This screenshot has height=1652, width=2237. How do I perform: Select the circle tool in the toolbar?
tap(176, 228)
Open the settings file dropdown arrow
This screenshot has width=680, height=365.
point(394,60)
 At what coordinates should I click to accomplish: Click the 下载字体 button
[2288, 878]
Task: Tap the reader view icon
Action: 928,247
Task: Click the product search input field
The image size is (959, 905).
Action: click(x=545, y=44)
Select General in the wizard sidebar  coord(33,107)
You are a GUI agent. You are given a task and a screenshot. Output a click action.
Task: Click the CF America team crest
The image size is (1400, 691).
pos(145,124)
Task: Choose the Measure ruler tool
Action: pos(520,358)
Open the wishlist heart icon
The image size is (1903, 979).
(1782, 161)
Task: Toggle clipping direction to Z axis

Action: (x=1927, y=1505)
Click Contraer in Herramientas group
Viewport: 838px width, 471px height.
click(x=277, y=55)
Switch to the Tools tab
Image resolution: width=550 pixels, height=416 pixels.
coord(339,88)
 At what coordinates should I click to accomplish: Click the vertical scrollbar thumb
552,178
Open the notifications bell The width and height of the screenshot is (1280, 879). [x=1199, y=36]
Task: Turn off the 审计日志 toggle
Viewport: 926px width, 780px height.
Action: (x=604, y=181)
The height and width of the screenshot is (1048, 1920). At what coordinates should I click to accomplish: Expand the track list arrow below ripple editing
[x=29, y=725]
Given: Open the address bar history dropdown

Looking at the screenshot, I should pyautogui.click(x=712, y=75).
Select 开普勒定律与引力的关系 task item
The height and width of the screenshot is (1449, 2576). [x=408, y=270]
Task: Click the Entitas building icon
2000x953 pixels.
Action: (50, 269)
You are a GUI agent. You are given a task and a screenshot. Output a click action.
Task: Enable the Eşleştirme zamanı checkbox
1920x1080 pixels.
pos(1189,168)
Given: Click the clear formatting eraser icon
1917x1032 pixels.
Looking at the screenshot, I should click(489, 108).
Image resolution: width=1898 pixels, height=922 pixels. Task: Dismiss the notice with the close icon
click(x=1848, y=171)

- [What is required]: Gather every line in the records above that contains the word "screenshot", and copy each line in full.

- [The solution]:
This screenshot has height=1652, width=2237. How do I perform: Select the circle tool in the toolbar?
This screenshot has width=680, height=365.
You are a GUI agent. You are given a task and a screenshot. Output a click action.
Open the notifications bell The width and height of the screenshot is (1280, 879). [x=1199, y=36]
The height and width of the screenshot is (1048, 1920). At what coordinates should I click to accomplish: Expand the track list arrow below ripple editing
Looking at the screenshot, I should pyautogui.click(x=712, y=75).
The height and width of the screenshot is (1449, 2576). [x=408, y=270]
You are a GUI agent. You are given a task and a screenshot. Output a click action.
Looking at the screenshot, I should click(489, 108).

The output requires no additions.